There was the most fearsome noise he’d ever heard. It wasn’t like thunder, wasn’t like anything he could think of. It filled the air, it was deep and hollow at the same time, a series of concussions that hit him like punches under the heart. There was nothing to see, just the mountain and the sailing clouds. He sat with the cigarette in his fingers and his mouth open. The row lasted maybe ten seconds, maybe twenty. When it finished Judy started to whimper. She said, “Stallion Jim. . . She ducked, like the sight of the mountain was burning her. It was the first time Rick knew she’d heard the story.
He shoved her in the car and started up. He had no idea what he was going to do, he just knew he was going to get away from that place but fast. The noise had shaken him up badly, more badly than he was prepared to admit either then or later. He heard himself saying over and over, “Was a storm, honey, it was thunder, that’s all...” But he didn’t even believe that himself. The din hadn’t sounded like any thunder he’d ever heard. It had sounded just like it should; like the beat of huge, horrid hooves round the mountain...
They got home, the phone was raising Hell. Would Rick Cameron go up to the Black Horse right away, Station Seven had exploded.
He didn’t waste time explaining that transformer stages don’t explode, he just put Judy back in the motor and drove down to Stan’s place. Jeff was at home; he thanked God for that at least. She looked pretty white herself; Rick said things were under control, could she look after Judy while he went up the hill. He felt better after that; he knew his wife would be O.K. He drove for the Black Horse.

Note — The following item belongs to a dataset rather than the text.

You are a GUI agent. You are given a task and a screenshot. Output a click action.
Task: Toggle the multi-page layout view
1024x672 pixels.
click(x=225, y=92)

He didn’t make good time. Traffic was stalled on the mountain, somebody said a tower was down across the road. Rick would have got through faster with a trouble wagon, but he’d only got his private car and no identification. In the end he gave up arguing. He drove through on the wrong lane and the Hell with everybody. He got up to Number Seven, the tower wasn’t down, but she was leaning out across the road like she’d come any minute. The sky was full of cables. Rick left the car and walked.
It looked like half Saskeega had got there in front of him. Stan was there and Sheriff Stanton, they said old man Perkins had been up but he’d cleared off again. That suited Rick fine. He went and had a look at what was left of the stage. There wasn’t much; a few bits of metal scattered around, some lumps of concrete, pieces of the insulator stacks. Where the transformers had stood was a hole. A crater. It was twelve, maybe fifteen feet deep and thirty feet across. It had an obscene look about it, it was black inside like the earth had been burned, and it threw rays and arms out across the road like a filthy star. Rick walked to the edge of it with Stan, stood looking down. He didn’t know what to think. He said quietly. “How do you read th
is, mister?”
His boss shook his head. “Only one answer. Somebody blew it. We been sabotaged but good...”
The linesman stared at him, grinning without humour. “No. Oh, no ... somebody blew it? You mean, they blew this thing up ? You just see that hole, Stan, you know what it’d take to dig that out? You worked out what size charge you’d put in to make a hole like that?”
Stan looked angry. “So they didn’t know what they were doing. They used a big charge.”
Rick nodded. “Yeah, they did. They used a big charge. And that row I heard was the charge going off. Yeah.”
He walked round the lip of the crater. Stan followed up. He said, “So it blew on its own. How’s that, Rick, it just sort of blew up. Just like so.”
Rick could feel the sweat starting out on his face. It was like he was going crazy. He said, “Transformer stages do not explode. I am a working stiff, I am not too bright in the head, I just know this, transformer stages do not spontaneously ... explode.”